● Exercise task: Please duplicate the following items line for line, without changing anything.

● Dataset extract:
__________________________________________________

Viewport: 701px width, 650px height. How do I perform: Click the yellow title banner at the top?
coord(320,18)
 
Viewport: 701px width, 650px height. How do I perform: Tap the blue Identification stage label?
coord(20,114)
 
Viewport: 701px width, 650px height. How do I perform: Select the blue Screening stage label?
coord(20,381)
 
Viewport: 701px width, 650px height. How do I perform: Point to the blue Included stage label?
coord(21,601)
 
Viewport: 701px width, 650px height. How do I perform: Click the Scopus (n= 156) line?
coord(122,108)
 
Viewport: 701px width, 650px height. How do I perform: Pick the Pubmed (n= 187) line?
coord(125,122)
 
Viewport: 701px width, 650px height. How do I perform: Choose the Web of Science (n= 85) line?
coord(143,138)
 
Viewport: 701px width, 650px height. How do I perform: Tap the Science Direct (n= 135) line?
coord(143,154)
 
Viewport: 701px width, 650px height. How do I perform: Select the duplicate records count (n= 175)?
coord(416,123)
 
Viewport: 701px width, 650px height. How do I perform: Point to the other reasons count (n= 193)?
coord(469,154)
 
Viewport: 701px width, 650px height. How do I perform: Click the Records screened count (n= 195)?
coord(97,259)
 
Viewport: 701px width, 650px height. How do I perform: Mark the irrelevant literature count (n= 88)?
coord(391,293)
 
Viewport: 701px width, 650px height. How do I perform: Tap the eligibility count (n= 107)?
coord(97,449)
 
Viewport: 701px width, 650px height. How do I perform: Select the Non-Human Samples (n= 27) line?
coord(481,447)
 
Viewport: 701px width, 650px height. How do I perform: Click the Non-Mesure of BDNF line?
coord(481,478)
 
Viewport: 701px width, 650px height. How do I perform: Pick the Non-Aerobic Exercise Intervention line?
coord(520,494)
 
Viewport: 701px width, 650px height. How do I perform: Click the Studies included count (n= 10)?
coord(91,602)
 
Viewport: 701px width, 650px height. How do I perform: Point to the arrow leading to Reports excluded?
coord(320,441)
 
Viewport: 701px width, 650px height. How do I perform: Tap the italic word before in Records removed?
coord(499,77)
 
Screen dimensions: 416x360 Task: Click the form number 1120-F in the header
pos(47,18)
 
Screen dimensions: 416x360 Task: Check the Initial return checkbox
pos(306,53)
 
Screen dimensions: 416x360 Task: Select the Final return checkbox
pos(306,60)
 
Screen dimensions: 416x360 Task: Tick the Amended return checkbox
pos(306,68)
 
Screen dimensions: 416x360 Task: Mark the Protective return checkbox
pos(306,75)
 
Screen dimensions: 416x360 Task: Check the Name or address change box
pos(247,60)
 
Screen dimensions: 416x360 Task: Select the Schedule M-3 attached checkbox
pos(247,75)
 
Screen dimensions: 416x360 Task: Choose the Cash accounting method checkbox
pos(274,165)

__________________________________________________

● The response:
Viewport: 701px width, 650px height. How do I perform: Click the yellow title banner at the top?
coord(320,18)
 
Viewport: 701px width, 650px height. How do I perform: Tap the blue Identification stage label?
coord(20,114)
 
Viewport: 701px width, 650px height. How do I perform: Select the blue Screening stage label?
coord(20,381)
 
Viewport: 701px width, 650px height. How do I perform: Point to the blue Included stage label?
coord(21,601)
 
Viewport: 701px width, 650px height. How do I perform: Click the Scopus (n= 156) line?
coord(122,108)
 
Viewport: 701px width, 650px height. How do I perform: Pick the Pubmed (n= 187) line?
coord(125,122)
 
Viewport: 701px width, 650px height. How do I perform: Choose the Web of Science (n= 85) line?
coord(143,138)
 
Viewport: 701px width, 650px height. How do I perform: Tap the Science Direct (n= 135) line?
coord(143,154)
 
Viewport: 701px width, 650px height. How do I perform: Select the duplicate records count (n= 175)?
coord(416,123)
 
Viewport: 701px width, 650px height. How do I perform: Point to the other reasons count (n= 193)?
coord(469,154)
 
Viewport: 701px width, 650px height. How do I perform: Click the Records screened count (n= 195)?
coord(97,259)
 
Viewport: 701px width, 650px height. How do I perform: Mark the irrelevant literature count (n= 88)?
coord(391,293)
 
Viewport: 701px width, 650px height. How do I perform: Tap the eligibility count (n= 107)?
coord(97,449)
 
Viewport: 701px width, 650px height. How do I perform: Select the Non-Human Samples (n= 27) line?
coord(481,447)
 
Viewport: 701px width, 650px height. How do I perform: Click the Non-Mesure of BDNF line?
coord(481,478)
 
Viewport: 701px width, 650px height. How do I perform: Pick the Non-Aerobic Exercise Intervention line?
coord(520,494)
 
Viewport: 701px width, 650px height. How do I perform: Click the Studies included count (n= 10)?
coord(91,602)
 
Viewport: 701px width, 650px height. How do I perform: Point to the arrow leading to Reports excluded?
coord(320,441)
 
Viewport: 701px width, 650px height. How do I perform: Tap the italic word before in Records removed?
coord(499,77)
 
Screen dimensions: 416x360 Task: Click the form number 1120-F in the header
pos(47,18)
 
Screen dimensions: 416x360 Task: Check the Initial return checkbox
pos(306,53)
 
Screen dimensions: 416x360 Task: Select the Final return checkbox
pos(306,60)
 
Screen dimensions: 416x360 Task: Tick the Amended return checkbox
pos(306,68)
 
Screen dimensions: 416x360 Task: Mark the Protective return checkbox
pos(306,75)
 
Screen dimensions: 416x360 Task: Check the Name or address change box
pos(247,60)
 
Screen dimensions: 416x360 Task: Select the Schedule M-3 attached checkbox
pos(247,75)
 
Screen dimensions: 416x360 Task: Choose the Cash accounting method checkbox
pos(274,165)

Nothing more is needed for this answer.